Fibroids are knots of muscle that grow from within the wall of the womb. They are not cancerous. Unless treated, they grow over time. Most stay only a few centimetres big, and may only be noticed on ultrasound – but some can be as big as a watermelon! They’re sometimes known as uterine myomas or leiomyomas.

Fibroids develop more frequently in women of African-Caribbean origin, and often run in families. They also occur more often in overweight or obese women because of the increased level of the hormone oestrogen in the body. Women who have had children have a lower risk of developing fibroids, and the risk decreases further the more children you have

Fibroids can sit in very different positions depending on where they start, and how big they grow. For convenience’s sake, they are often divided into three types – 1) submucous (on the inner surface of the womb), 2) intramural (sitting within the wall of the womb) or 3) subserous (on the outside of the womb). Sometimes they are divided into seven types depending on how much of them is protruding into the inside or outside the womb. It is not always possible on an ultrasound scan to be 100% sure where a fibroid sits – and sometimes MRI scans or hysteroscopy (a look inside the womb with a camera) is necessary.

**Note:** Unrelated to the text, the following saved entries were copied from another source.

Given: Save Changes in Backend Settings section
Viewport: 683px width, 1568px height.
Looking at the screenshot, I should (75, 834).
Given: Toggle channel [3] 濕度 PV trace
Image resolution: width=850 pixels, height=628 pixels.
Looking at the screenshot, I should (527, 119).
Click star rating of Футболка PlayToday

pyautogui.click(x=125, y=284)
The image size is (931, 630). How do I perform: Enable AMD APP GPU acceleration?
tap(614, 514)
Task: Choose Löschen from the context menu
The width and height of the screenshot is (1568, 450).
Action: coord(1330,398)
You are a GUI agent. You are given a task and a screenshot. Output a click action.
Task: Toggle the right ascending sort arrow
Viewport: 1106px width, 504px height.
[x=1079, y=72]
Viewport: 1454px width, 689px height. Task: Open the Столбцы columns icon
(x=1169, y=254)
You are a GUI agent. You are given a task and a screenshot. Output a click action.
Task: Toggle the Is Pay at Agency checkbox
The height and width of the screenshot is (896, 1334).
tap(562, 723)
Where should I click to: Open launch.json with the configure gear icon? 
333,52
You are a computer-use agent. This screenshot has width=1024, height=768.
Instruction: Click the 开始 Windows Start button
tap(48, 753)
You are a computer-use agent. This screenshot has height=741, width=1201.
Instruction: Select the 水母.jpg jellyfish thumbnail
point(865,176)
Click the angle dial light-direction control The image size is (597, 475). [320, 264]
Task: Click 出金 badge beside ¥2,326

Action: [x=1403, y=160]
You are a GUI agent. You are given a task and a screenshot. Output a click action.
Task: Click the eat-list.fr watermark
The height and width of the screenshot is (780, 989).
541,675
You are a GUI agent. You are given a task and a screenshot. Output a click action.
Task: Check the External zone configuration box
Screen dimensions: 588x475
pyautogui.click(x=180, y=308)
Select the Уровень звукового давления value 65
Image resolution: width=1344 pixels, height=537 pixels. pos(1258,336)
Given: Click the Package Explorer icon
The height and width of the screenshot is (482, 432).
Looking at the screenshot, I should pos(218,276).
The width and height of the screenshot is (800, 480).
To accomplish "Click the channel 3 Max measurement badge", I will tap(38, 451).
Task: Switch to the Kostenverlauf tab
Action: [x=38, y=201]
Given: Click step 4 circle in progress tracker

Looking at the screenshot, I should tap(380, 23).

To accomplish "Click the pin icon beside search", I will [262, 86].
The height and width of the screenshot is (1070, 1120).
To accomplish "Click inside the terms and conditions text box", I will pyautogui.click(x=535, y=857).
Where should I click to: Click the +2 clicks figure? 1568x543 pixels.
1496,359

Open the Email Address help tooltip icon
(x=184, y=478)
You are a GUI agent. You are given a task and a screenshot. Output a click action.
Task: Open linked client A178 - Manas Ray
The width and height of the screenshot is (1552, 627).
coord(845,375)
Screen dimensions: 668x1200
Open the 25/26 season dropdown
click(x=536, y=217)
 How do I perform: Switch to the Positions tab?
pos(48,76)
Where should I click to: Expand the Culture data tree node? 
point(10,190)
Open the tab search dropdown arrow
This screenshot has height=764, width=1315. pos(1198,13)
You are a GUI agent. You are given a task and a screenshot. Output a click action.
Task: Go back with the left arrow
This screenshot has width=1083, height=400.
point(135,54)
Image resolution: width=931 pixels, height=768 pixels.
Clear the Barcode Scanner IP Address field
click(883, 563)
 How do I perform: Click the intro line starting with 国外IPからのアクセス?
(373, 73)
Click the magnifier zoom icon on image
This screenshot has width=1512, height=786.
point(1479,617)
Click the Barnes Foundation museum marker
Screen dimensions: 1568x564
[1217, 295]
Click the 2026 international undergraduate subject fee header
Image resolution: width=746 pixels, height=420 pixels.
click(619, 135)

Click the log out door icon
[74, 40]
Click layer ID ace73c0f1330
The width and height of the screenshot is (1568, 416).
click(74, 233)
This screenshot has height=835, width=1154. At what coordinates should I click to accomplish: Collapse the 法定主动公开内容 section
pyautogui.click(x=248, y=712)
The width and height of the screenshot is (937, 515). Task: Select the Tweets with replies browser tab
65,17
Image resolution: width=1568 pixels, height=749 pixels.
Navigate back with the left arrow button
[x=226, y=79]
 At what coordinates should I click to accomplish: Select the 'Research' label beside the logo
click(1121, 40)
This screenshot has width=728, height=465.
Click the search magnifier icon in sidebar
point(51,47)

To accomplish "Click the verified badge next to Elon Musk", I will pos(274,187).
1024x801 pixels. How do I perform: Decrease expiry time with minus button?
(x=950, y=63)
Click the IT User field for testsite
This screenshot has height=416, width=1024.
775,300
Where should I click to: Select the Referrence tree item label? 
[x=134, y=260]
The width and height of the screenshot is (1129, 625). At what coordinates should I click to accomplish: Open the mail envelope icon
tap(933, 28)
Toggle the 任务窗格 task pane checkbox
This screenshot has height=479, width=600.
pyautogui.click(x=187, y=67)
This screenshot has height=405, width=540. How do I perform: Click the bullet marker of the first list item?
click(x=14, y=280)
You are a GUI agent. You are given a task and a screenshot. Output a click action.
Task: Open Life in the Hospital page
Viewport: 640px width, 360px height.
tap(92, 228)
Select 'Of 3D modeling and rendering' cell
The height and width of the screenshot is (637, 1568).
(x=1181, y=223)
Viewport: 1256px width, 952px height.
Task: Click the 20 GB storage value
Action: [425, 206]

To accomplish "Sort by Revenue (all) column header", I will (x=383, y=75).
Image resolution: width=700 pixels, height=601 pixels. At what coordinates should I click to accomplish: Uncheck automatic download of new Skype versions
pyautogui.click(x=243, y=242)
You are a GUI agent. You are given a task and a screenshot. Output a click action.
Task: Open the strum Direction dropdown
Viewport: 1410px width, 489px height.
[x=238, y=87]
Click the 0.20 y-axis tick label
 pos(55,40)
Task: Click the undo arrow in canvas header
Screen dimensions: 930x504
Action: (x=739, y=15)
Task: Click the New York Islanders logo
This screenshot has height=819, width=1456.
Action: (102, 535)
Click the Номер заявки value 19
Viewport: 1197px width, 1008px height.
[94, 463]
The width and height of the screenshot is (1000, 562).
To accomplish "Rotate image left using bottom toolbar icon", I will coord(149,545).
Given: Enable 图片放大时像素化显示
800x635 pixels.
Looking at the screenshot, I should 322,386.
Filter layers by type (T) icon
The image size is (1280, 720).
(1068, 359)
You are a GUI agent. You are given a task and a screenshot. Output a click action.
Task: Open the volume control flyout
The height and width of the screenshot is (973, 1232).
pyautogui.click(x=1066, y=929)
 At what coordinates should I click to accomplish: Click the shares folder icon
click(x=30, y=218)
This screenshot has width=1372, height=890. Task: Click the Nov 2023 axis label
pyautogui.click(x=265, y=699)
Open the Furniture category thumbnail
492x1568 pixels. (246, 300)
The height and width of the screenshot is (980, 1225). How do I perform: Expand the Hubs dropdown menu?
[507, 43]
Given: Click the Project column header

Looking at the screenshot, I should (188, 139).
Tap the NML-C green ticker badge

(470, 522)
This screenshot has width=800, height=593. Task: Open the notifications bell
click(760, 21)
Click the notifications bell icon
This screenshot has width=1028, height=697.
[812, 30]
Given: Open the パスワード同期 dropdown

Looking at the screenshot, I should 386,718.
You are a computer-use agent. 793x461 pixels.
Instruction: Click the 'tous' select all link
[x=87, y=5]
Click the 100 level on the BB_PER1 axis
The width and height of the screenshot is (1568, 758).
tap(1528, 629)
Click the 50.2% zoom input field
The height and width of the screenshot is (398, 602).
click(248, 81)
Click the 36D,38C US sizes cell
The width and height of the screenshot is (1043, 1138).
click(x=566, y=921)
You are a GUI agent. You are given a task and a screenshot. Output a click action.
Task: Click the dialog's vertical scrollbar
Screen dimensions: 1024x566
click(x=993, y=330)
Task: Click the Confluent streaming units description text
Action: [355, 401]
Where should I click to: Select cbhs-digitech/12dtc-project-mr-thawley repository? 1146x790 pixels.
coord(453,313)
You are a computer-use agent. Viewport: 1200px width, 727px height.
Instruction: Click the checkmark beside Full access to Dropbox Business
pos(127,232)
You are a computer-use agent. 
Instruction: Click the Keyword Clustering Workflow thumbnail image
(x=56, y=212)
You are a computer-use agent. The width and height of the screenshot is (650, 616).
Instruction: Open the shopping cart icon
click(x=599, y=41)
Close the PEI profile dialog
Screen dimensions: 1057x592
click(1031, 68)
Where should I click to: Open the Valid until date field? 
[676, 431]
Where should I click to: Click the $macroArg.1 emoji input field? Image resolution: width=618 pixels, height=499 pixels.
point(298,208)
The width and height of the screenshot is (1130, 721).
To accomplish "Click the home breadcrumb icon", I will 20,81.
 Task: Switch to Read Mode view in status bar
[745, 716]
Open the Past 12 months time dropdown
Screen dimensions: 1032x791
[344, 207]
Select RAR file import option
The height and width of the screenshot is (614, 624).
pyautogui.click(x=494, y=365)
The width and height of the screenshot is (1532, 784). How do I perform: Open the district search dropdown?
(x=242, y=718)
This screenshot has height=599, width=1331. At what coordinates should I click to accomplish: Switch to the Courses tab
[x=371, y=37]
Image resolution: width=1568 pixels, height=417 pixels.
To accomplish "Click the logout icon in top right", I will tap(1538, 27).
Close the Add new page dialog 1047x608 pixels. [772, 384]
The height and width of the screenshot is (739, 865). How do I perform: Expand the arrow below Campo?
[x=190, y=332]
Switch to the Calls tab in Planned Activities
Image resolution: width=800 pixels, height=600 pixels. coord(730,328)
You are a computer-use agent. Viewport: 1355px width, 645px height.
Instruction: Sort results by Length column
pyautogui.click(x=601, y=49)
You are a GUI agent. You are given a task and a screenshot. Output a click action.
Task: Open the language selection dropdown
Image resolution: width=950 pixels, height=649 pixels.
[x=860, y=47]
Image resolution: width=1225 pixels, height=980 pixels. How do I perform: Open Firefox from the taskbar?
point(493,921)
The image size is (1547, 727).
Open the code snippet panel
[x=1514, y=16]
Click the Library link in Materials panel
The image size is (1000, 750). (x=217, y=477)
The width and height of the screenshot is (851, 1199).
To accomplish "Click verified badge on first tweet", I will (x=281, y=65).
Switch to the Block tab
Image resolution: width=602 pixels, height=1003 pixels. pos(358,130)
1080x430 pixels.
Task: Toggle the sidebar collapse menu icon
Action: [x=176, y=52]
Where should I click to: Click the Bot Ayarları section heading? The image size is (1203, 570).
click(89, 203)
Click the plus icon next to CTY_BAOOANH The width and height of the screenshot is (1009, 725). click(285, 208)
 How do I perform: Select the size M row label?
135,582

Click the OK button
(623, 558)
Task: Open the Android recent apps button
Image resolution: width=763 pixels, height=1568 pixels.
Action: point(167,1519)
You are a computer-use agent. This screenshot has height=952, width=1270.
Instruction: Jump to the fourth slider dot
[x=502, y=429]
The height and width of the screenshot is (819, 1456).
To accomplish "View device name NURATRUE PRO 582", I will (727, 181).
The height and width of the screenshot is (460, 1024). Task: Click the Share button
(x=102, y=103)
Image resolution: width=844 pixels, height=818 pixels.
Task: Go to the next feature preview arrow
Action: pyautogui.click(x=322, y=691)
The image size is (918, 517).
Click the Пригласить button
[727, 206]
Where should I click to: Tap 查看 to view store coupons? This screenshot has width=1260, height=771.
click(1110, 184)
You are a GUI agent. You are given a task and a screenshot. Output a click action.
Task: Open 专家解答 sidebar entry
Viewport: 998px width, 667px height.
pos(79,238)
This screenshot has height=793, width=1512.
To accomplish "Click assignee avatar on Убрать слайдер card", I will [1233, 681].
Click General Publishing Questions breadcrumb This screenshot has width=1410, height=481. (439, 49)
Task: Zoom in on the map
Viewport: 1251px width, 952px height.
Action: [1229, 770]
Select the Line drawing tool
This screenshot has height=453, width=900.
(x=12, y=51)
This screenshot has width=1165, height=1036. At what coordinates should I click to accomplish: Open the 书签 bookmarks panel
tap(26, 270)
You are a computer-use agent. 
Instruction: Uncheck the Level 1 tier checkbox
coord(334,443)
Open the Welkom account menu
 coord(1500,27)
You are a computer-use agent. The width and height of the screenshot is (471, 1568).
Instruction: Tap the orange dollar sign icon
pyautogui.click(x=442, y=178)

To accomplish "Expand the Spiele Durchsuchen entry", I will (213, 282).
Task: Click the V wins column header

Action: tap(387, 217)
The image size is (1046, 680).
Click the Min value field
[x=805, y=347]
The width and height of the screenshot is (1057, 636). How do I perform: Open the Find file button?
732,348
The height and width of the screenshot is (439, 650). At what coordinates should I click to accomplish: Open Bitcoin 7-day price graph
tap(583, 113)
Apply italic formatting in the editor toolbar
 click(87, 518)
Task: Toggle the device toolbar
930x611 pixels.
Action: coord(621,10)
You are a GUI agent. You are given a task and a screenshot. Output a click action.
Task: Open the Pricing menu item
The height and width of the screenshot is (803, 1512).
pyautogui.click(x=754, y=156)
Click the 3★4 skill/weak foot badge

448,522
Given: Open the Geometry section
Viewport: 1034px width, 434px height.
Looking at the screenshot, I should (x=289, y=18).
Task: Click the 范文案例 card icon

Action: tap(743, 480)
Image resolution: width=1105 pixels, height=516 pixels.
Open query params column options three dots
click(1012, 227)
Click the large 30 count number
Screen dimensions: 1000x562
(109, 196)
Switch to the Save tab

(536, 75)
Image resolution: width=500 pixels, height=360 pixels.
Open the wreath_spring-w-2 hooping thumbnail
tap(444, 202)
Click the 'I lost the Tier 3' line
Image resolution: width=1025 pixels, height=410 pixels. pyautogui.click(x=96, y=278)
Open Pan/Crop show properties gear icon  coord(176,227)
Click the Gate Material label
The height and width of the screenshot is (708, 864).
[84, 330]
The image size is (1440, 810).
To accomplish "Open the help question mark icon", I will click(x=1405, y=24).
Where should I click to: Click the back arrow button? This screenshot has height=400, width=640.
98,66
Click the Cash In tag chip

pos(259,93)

Most women are unaware they have fibroids because they don’t have any symptoms. Symptoms, if present, depend on the size and location of the fibroid(s). Fibroids that sit close to the lining of the womb may increase the surface area of the lining of the womb, and in doing so make your periods very heavy. Some fibroids may be well away from the lining of the womb, but be noticeable because of their size – causing you lower abdominal or back pain because of their weight, or can even be noticeable to others (who may wrongly think you’ve just put on weight)..

Fibroids and fertility

It is important to remember that the majority of women with fibroids get pregnant and have babies without any problems at all. A lot of these women don’t even know that have fibroids until their first scan – and, if they’re not causing problems, then there’s no real reason to look for them before trying to conceive.

Occasionally they may contribute to subfertility. This again depends on both their size and location. Some fibroids may obstruct the passage of eggs through the fallopian tubes. It is also theorised that fibroids distorting the lining of the womb may negatively impact implantation.

There is some evidence that fibroids slightly reduce the success rates of IVF. Some fibroids may physically make access to the womb or ovaries during IVF more difficult – and removal may be suggested to facilitate treatment. If you do see a fertility specialist they will advise you whether the fibroids would be best removed surgically, or (more often) left well alone. Surgery to remove fibroids from the womb is called a ‘myomectomy’; this can occasionally be performed by keyhole procedure, but may need a larger cut. Sometimes if the fibroids sit very much in the lining of the womb, the best approach is through the cervix (known as transcervical resection – which doesn’t involve any cuts to the tummy at all). Surgery does have risks – and it is important to weigh these up against any possible fertility benefit.

Fibroids and pregnancy

The jury is out as to whether fibroids may be associated with an increased risk of miscarriage. Again, it is likely to depend a lot on where they are in the womb. It seems likely that if a pregnancy is unluckily finds itself trying to implant on a fibroids within the lining of the womb, it might be more likely to miscarry in the early days. Large fibroids, by their weight putting pressure on the cervix, may increase the risk of later miscarriage or premature birth – but overall this remains uncommon.

Fibroids will often grow during pregnancy. Sometimes they outgrow their blood supply. When they are starved of a blood supply, they can degenerate, and this can be very painful, sometimes requiring hospital admission.

Occasionally, fibroids sitting low in the womb may obstruct the birth canal and mean a Caesarean section is necessary. If significant fibroids are detected at your routine 20 week scan, you will often be referred for further scans to monitor their size and position (and also to measure the size of your baby, as measuring your bump with a tape measure – as is routine practice – may be inaccurate when large fibroids make your bump bigger).

Finally, if before the pregnancy you had surgery to remove a fibroid, and, in doing so, a large area of the womb needed to be repaired, then you may be recommended to deliver by Caesarean section.

Other implications of fibroids

As mentioned above, fibroids can be troublesome by making your periods heavier, or just by being big and heavy – which may cause lower abdominal or back pain, or press on the bladder and cause a you to need to go to the loo more often.

Other than surgery mentioned above, there are lots of other methods to treat fibroids – though these are generally not recommended in women wishing to conceive. They involve using heat treatment, or cutting off the blood supply to them, in order to persuade the fibroids to shrink. Sometimes women may opt for a hysterectomy (to have the womb removed) once they have completed their families. If you want to investigate these options further, you should ask your GP to refer you to a specialist centre.